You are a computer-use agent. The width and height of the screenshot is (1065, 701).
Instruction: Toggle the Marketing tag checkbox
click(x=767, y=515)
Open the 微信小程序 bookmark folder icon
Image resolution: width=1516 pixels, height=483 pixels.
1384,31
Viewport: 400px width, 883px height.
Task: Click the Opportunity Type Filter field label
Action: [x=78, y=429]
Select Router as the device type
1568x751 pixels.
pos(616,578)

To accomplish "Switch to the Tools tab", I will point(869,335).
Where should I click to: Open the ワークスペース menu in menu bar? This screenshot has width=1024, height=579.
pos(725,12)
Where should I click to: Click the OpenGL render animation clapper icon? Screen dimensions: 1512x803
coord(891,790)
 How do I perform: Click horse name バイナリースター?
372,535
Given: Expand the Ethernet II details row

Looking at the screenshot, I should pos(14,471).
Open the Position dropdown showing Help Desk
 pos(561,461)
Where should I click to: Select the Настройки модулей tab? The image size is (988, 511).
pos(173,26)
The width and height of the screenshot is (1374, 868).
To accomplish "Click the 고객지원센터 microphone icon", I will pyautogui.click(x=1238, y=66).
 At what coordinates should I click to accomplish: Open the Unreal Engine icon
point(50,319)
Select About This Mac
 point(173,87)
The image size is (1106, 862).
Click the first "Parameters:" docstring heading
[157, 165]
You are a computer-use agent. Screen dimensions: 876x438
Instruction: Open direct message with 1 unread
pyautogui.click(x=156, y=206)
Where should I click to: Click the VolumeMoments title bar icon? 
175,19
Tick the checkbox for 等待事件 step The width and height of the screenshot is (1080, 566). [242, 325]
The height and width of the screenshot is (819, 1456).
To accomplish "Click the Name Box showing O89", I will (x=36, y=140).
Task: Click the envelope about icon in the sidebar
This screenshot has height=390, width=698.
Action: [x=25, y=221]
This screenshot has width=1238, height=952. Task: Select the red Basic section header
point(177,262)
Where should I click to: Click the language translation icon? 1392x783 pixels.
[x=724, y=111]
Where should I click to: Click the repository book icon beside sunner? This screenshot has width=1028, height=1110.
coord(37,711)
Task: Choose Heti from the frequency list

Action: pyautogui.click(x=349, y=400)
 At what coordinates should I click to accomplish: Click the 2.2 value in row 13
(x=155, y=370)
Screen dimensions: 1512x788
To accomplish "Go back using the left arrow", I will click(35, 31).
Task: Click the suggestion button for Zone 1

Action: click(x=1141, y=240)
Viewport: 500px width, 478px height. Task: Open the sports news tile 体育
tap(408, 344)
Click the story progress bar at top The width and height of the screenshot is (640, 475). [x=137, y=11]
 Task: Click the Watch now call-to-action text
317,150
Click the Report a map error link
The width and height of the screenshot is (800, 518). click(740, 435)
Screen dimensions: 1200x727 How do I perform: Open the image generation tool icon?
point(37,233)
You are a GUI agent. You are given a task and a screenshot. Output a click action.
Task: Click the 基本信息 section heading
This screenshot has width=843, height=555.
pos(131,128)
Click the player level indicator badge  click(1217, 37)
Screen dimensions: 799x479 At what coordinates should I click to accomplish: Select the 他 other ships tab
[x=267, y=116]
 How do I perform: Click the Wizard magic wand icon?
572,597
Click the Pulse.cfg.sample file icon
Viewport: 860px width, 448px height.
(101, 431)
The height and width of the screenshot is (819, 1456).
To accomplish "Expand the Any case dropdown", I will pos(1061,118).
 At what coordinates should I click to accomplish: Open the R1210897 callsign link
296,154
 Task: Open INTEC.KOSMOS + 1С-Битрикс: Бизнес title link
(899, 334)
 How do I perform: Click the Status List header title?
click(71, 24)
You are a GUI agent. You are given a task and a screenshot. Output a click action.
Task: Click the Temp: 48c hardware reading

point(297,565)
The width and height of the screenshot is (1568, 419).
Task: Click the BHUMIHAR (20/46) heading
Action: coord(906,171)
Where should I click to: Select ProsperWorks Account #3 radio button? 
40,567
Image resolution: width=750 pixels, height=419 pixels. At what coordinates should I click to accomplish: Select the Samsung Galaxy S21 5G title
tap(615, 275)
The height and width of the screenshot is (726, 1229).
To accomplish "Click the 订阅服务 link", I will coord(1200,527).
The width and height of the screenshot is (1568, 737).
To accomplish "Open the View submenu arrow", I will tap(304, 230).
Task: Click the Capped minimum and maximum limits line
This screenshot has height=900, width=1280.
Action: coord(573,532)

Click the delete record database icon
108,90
..........
What to work on>
Pull out each line of the records that contains the string "This", counting only matches with the same capitalization.

Answer below>
Where should I click to: Open the ワークスペース menu in menu bar? This screenshot has width=1024, height=579.
Select About This Mac
This screenshot has height=390, width=698.
This screenshot has width=1238, height=952. Task: Select the red Basic section header
Where should I click to: Click the repository book icon beside sunner? This screenshot has width=1028, height=1110.
This screenshot has width=843, height=555.
This screenshot has height=900, width=1280.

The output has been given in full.